Exercise requirements: List each line below that contains the string "Task".

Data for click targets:
Begin
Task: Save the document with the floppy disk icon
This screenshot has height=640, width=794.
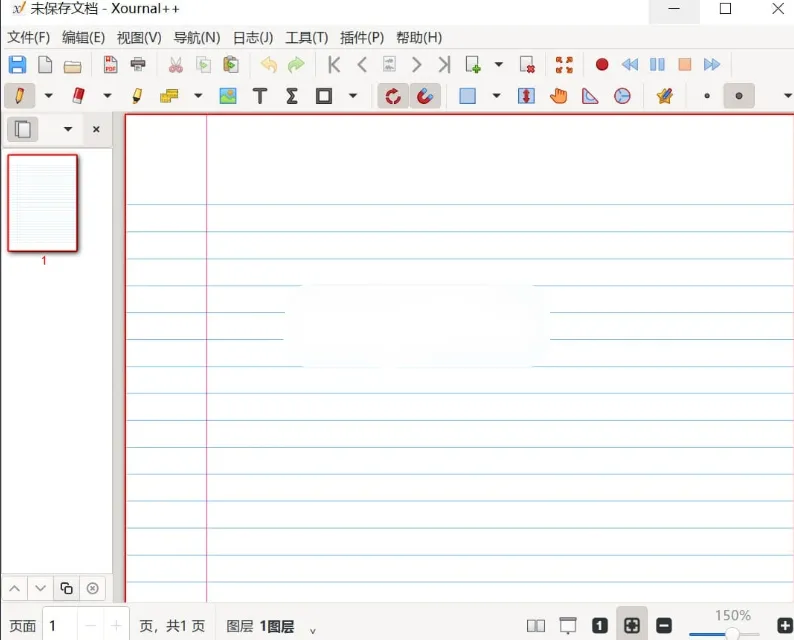Action: pyautogui.click(x=17, y=65)
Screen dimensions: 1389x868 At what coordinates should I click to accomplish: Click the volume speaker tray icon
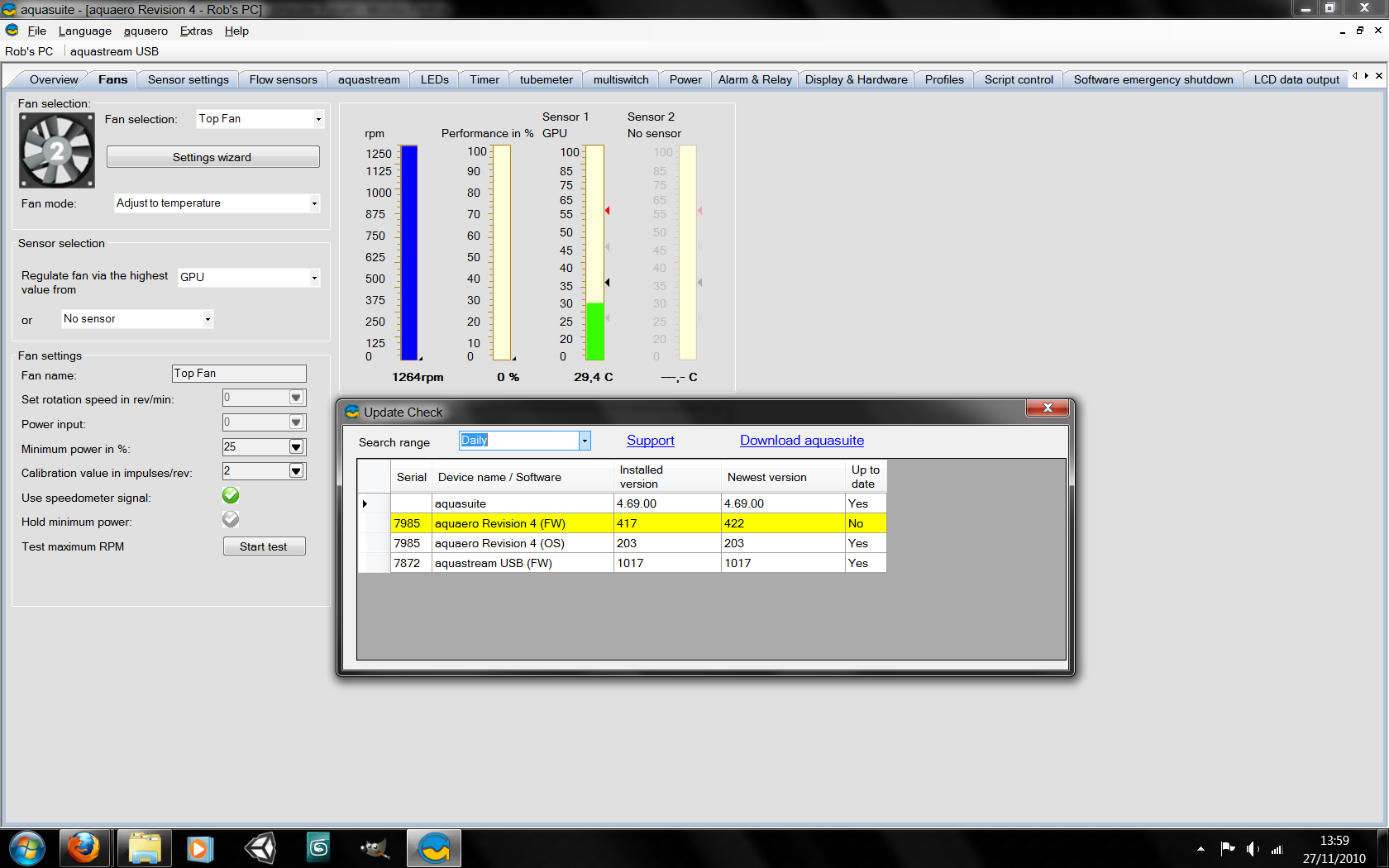1253,849

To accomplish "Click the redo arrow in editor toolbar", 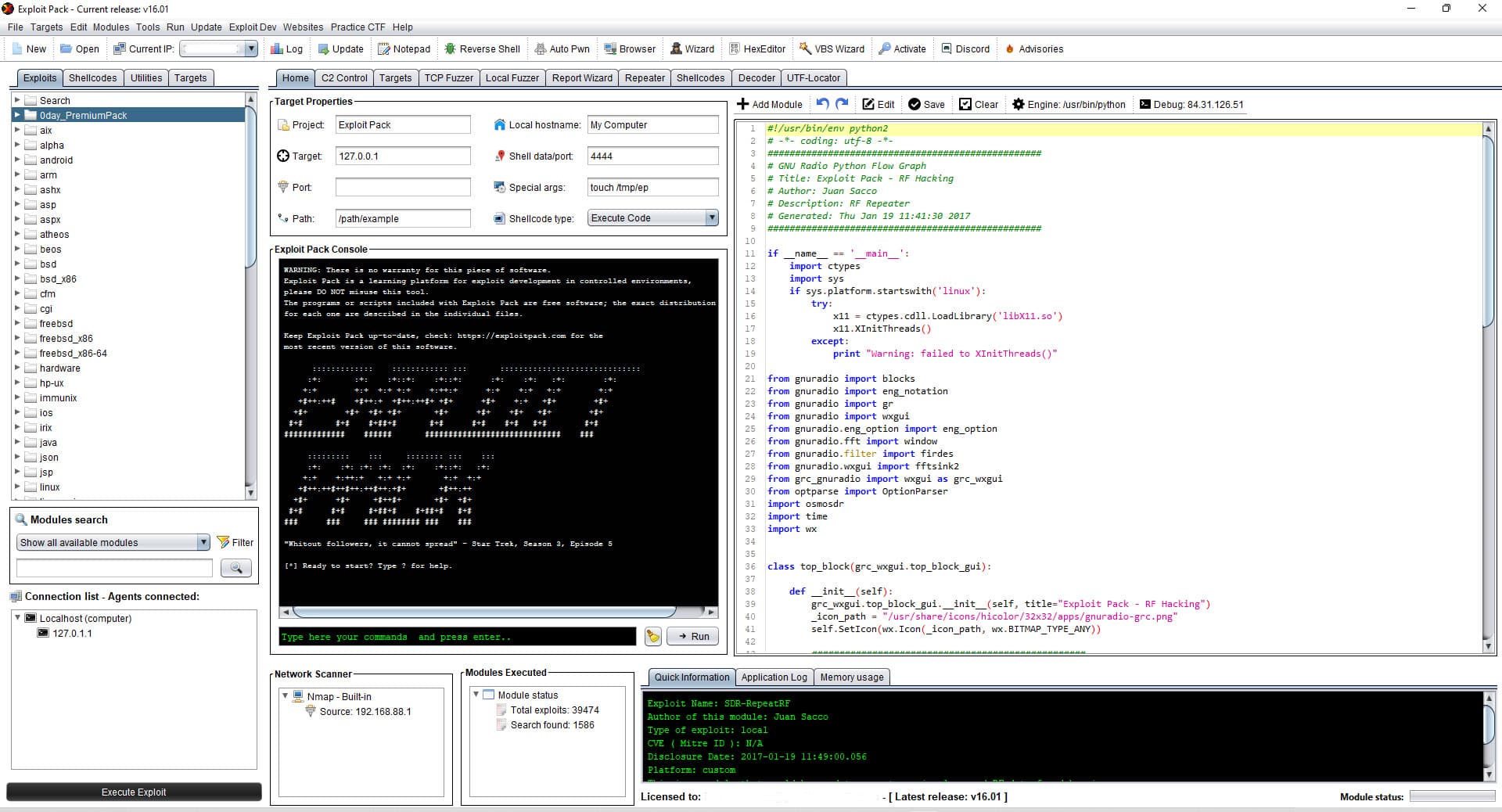I will point(842,103).
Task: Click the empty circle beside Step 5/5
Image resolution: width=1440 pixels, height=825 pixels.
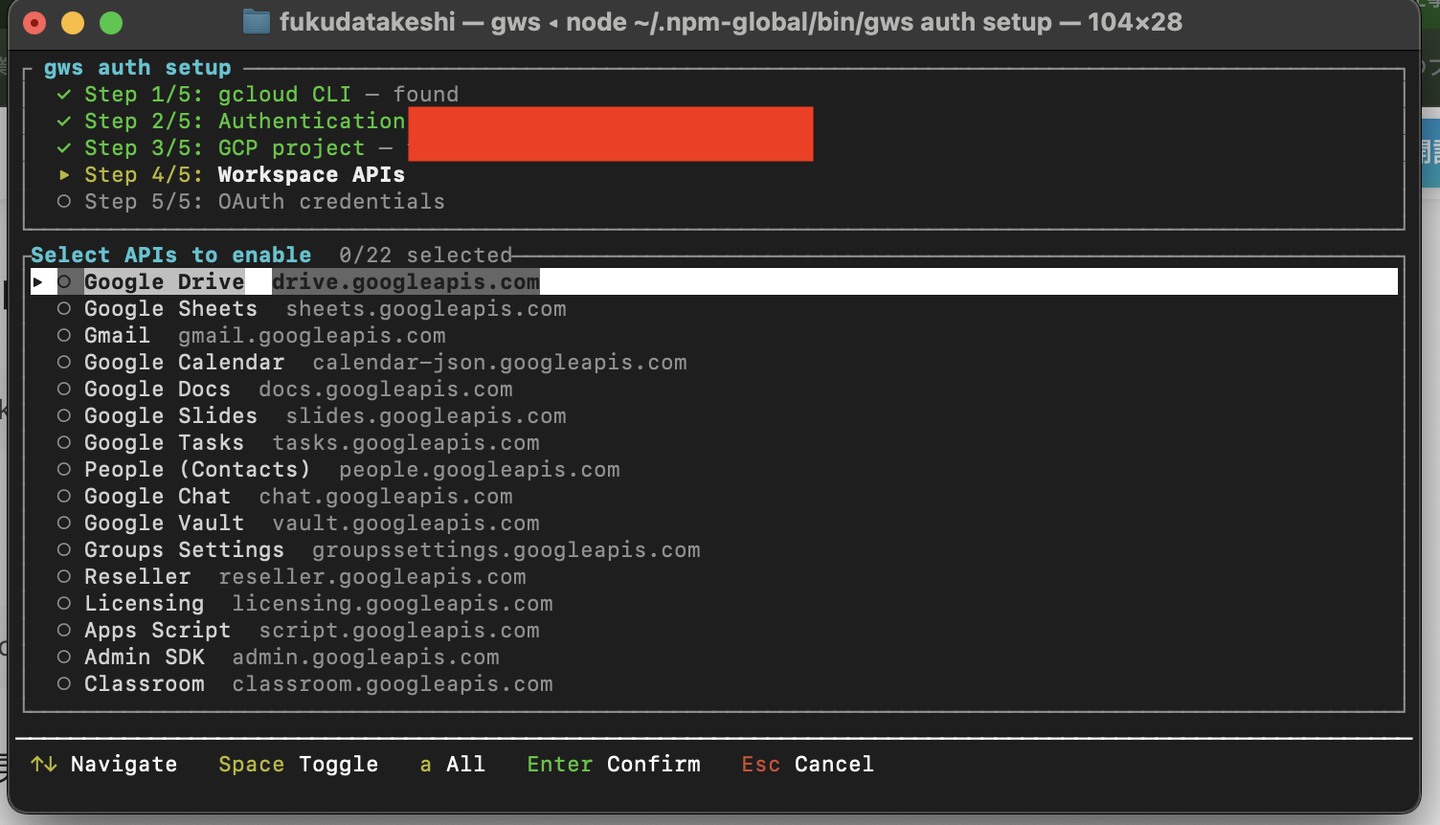Action: 64,202
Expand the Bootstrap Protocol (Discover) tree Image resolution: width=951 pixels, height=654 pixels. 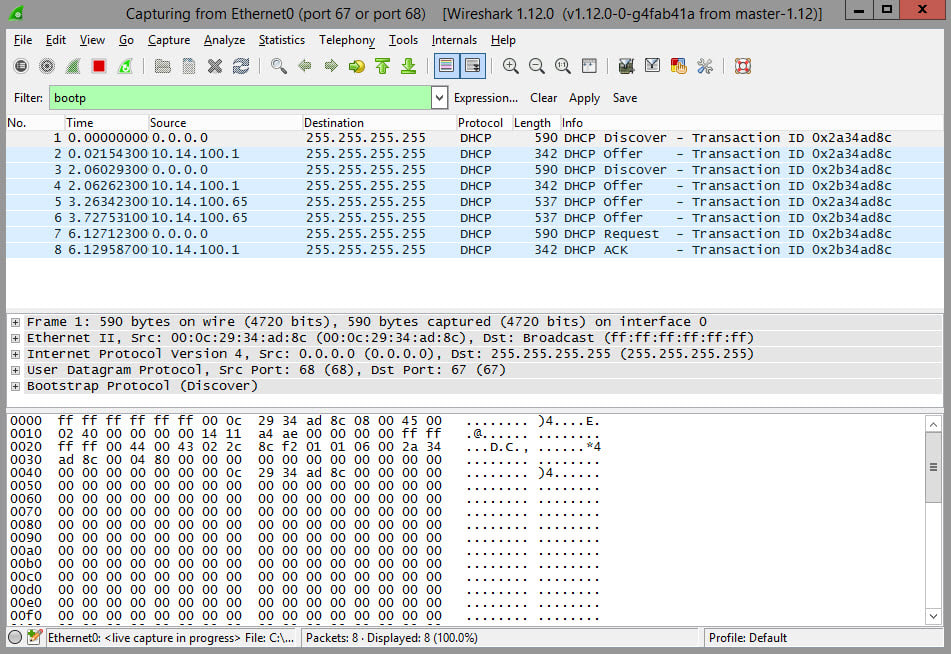[16, 386]
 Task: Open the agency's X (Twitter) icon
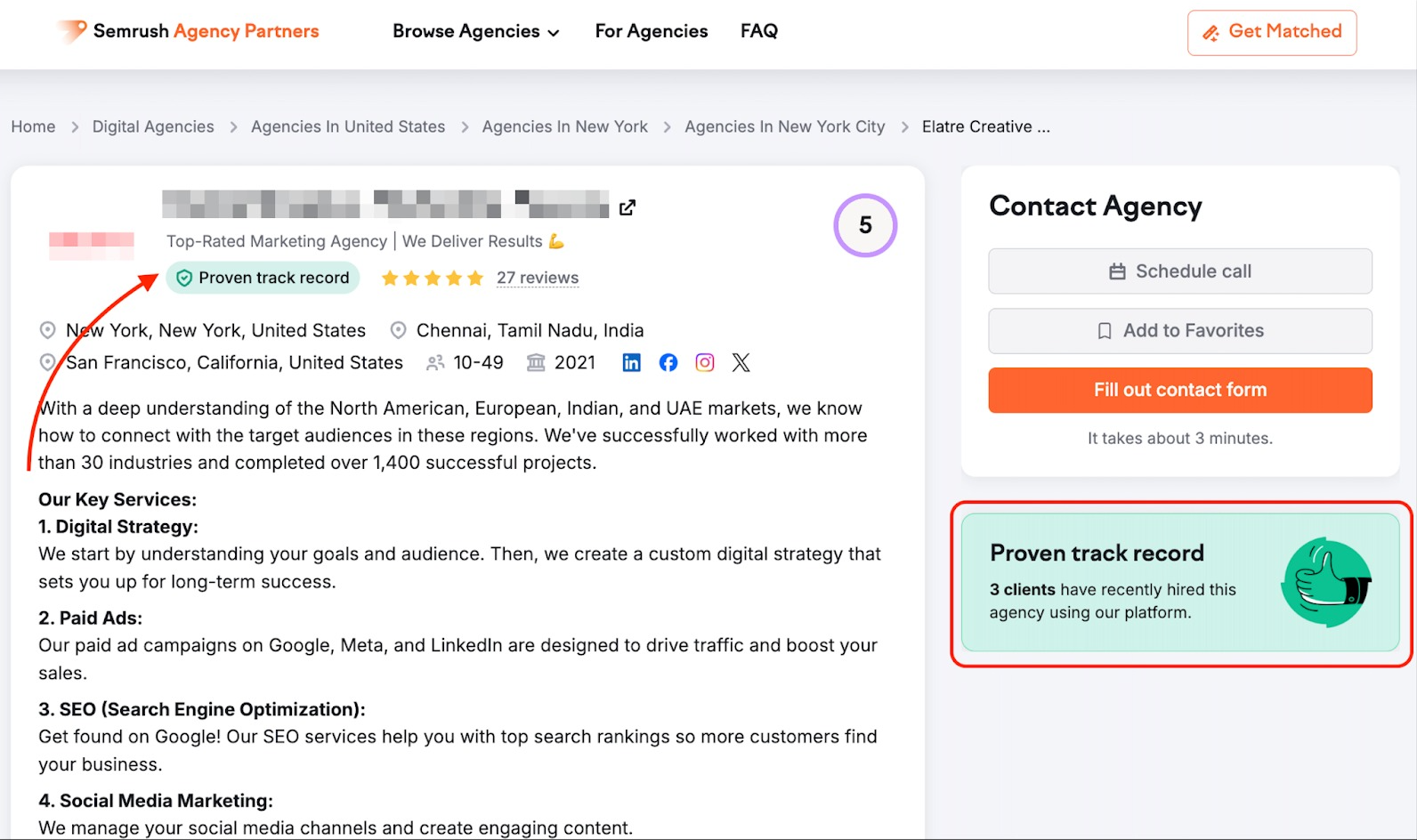tap(741, 362)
End
Answer to this problem:
Task: Save the document with the floppy disk icon
Task: Click the empty circle beside Step 5/5
 Task: Open the agency's X (Twitter) icon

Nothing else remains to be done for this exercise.